Writing in The Age, Julie Szego makes some strong claims for the importance of the message author Ayaan Hirsi Ali preaches:
“She lays bare the counter-intuitive current in political thought, the double standards and hypocrisy.”
There is no doubt that Hirsi Ali is in many ways admirable. Her own lived experience, movingly related in her autobiographical work, does much good in drawing attention to vile human rights abuses such as female genital mutilation. Her courage is undeniable. And one doesn’t have to agree with her to unreservedly support her right to speak, and be heard, and to condemn the threats against her life made by those who would silence her.
But her political thought deserves to be examined dispassionately, and in its own right. Hirsi Ali represents herself as an apostle of liberal democracy and of secularism. “Enlightenment reason” is her catchcry.
Szego, and other commentators, have expressed puzzlement that she doesn’t enjoy more support from the left. After all, the argument goes, wasn’t the left’s foundational story one of the triumph of reason over religious obscurancy?
But what Hirsi Ali, and those who uncritically defend her, appears to miss is the actual nature of liberal democracy and secularism.
The separation of church, or mosque, and state is not supposed to imply a crusade against religion. Both the French and American constitutions (and Turkey’s for that matter) relegate religion to the private sphere. Citizens can disagree about ethics and values, but the law makes no judgment on private views except insofar as putting them into practice does harm to others.
The American experience, in particular, demonstrates that liberal democracy does not necessarily imply the decline of religious belief. Rather, the central principle is that citizenship and politics are separate from faith.
Put simply, liberal secularism is not equivalent to fervent atheism. And nor should it be. Liberalism is impossible, in practice, if debates aren’t conducted without rancour, and dissenting and minority views tolerated. But the right to freedom of speech implies, and makes no sense without, the ability to disagree.
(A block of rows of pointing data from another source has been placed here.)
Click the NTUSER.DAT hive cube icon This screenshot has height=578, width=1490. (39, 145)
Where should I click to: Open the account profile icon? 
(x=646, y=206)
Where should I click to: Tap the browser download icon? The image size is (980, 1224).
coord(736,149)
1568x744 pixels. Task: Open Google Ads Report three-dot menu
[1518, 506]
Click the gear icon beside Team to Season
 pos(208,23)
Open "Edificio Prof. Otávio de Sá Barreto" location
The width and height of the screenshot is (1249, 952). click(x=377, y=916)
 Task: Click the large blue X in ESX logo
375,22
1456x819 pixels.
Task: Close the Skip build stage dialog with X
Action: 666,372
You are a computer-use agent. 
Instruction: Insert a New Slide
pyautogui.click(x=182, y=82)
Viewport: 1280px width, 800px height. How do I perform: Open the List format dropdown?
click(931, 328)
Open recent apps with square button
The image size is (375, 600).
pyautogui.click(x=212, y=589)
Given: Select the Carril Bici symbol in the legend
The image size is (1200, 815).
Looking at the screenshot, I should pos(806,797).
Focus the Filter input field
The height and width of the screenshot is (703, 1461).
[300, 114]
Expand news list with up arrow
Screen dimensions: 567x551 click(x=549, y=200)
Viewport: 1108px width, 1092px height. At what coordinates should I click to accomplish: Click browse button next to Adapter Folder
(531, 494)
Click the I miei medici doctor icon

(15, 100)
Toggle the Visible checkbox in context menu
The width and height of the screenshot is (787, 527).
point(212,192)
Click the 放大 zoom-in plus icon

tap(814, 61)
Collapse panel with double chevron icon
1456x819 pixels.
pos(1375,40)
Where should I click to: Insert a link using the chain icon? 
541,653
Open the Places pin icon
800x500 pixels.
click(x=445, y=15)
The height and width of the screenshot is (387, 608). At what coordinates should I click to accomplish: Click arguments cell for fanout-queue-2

It’s not compulsory, for example, to love Salman Rushdie’s novels and to support his right to publish them without hindrance and without threat.
While she was in Australia, Hirsi Ali called for immigrants from sub-Saharan Africa to be compelled to sign “assimilation contracts”. Not even the Howard Government, so concerned to ensure that citizenship be tied to Australian values, has ever suggested that particular ethnic or racial groups should be singled out in this way.
To make this suggestion is to totally fail to grasp the meaning of equality under the law. A liberal democracy is not worthy of the name unless it treats all its citizens, and those who aspire to citizenship, equally and without discrimination.
Similarly, the polarised debate over Hirsi Ali’s views blatantly violates the canons of reasoned argument. It is simply wrong, and absurd, to suggest that any criticism of her implies a disrespect for her freedom of speech. The whole point of political argument, in liberalism, is that ideas should be vigorously tested. Hirsi Ali should expect nothing less, given her much touted belief in Enlightenment reason. No matter how moving her story, her ideas have to be subjected to rational critique.